Guptill's monster hit
Martin Guptill has a thing for hitting roofs. His sixes have twice hit the roof at the Westpac Stadium in Wellington and once at Auckland's Eden Park. Stepping out of his crease to Hardik Pandya, he hit the first ball of the fourth over of the match for a humongous six that would have exited the PCA Stadium had he aimed towards the single-tier stands behind wide long-on. Instead, he launched the ball over the bowler's head, and ended up pinging the front wall of the third tier of the stand behind the straight boundary.
Those Dhoni hands
Amit Mishra had just dismissed Ross Taylor with a superlative bit of flight, slowing the ball down to bring the batsman forward, getting it to dip to make him stretch and drag his back foot out of the crease, and turning it past his outside edge. MS Dhoni, as he so often does, wasted no time in getting the bails off. Dhoni's task was just a little harder in Mishra's next over, though, when he spun another legbreak past a groping batsman. This time, though, Luke Ronchi's foot did not slide as far out of his crease as Taylor's had done, and the ball turned from a little wider outside off, which meant Dhoni had a greater distance to cover between collecting the ball and stumping Ronchi, with less time at his disposal. But in his inimitable, non-textbook manner, he collected the ball without drawing his gloves back an inch, and whipped the bails off before Ronchi even knew what had happened.
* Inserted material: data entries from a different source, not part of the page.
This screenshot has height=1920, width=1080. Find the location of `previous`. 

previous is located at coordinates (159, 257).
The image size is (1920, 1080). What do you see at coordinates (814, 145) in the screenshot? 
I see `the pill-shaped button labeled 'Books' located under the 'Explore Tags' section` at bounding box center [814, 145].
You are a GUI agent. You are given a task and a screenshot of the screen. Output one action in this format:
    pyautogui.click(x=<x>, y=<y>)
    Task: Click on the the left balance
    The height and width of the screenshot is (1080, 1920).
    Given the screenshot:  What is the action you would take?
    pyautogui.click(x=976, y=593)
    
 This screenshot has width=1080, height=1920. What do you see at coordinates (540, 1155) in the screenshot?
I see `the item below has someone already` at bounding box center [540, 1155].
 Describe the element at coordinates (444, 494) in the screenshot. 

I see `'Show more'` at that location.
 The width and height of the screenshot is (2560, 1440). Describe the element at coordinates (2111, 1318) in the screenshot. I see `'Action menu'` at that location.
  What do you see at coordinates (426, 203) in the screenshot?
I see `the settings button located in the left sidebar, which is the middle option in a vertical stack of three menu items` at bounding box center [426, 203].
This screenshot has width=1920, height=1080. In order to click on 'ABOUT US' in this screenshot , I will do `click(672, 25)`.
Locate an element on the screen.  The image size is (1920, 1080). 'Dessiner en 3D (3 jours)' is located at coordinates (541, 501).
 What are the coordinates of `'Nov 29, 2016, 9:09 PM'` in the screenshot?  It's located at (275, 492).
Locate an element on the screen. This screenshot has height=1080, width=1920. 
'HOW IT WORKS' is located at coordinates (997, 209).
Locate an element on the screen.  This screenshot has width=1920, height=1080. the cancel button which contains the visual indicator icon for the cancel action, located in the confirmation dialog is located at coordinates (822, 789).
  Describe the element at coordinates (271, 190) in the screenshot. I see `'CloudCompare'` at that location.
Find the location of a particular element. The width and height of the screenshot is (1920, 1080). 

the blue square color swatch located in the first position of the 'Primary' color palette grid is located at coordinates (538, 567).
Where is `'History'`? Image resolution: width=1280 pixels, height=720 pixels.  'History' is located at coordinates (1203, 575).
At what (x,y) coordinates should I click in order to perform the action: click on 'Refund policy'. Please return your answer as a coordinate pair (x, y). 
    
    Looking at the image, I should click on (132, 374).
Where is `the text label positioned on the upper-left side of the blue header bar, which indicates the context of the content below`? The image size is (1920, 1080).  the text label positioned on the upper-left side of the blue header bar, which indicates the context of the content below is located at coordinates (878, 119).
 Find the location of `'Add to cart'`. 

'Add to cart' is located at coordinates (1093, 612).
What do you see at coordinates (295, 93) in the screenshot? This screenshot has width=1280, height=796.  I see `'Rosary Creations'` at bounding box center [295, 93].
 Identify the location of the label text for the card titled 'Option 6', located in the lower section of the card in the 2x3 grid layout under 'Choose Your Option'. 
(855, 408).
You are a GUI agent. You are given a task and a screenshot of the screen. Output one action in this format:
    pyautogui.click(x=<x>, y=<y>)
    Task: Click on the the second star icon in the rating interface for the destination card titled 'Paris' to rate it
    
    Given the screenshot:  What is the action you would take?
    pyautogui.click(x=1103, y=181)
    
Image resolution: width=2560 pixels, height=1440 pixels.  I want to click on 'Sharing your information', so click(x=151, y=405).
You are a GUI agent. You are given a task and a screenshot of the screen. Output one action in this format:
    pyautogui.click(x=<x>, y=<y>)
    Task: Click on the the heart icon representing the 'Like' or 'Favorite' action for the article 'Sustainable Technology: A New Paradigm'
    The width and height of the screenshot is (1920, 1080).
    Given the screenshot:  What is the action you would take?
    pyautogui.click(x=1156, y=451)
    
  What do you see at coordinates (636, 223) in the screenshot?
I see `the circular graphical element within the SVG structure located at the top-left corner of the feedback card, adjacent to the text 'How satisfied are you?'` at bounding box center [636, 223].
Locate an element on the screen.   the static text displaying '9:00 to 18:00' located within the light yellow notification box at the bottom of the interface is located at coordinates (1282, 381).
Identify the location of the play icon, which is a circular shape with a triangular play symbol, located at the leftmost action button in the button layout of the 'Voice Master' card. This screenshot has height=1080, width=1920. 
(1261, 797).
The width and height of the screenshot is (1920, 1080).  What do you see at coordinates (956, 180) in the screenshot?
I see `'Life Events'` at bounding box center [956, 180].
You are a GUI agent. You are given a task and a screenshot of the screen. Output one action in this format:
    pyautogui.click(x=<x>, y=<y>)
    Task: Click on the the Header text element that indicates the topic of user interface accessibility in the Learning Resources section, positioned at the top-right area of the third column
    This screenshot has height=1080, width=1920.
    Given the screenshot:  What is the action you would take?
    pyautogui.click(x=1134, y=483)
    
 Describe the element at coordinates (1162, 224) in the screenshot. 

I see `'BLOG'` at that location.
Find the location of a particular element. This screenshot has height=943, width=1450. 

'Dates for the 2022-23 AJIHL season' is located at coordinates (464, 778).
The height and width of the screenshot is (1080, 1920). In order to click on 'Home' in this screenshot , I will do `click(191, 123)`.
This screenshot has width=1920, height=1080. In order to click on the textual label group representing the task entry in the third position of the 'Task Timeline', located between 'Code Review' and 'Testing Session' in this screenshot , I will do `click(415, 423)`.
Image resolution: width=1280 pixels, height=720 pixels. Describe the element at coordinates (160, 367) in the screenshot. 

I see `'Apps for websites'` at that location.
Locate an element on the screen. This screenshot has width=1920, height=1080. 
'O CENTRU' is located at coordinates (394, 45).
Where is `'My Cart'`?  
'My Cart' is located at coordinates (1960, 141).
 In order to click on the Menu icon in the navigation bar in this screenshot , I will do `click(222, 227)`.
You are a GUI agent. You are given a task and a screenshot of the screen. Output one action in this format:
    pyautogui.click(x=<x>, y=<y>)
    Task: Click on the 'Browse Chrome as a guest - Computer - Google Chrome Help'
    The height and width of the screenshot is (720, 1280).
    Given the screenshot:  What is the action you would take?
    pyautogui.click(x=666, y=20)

India lost Ajinkya Rahane in the third over of their chase. Virat Kohli, new at the crease, had just shown what kind of form he was in, driving Matt Henry to the cover point boundary off the third ball of the fifth over. The next ball was shorter, and Kohli went on the back foot, looking for a dab to third man. He had not accounted for the presence of a catching fielder at wide slip, however, set for precisely that kind of shot. The ball went low to Taylor, one of the better catchers in world cricket. He fell to his right, got both hands to the ball a couple of inches off the turf, and dropped it.
Those Kohli wrists
Right through India's chase, the only trouble their batsmen encountered from a flat Mohali pitch was the occasional tendency for the ball to stop on them. Rahane and Dhoni were both out caught at short cover, playing too early and having to check on-the-up drives. In the 33rd over, James Neesham got a shortish ball, angled into Kohli's body, to stop on him. Kohli adjusted brilliantly, standing still for an instant to let the ball get to him before whipping it off his hips to the midwicket boundary, nearly getting it to carry all the way over the rope.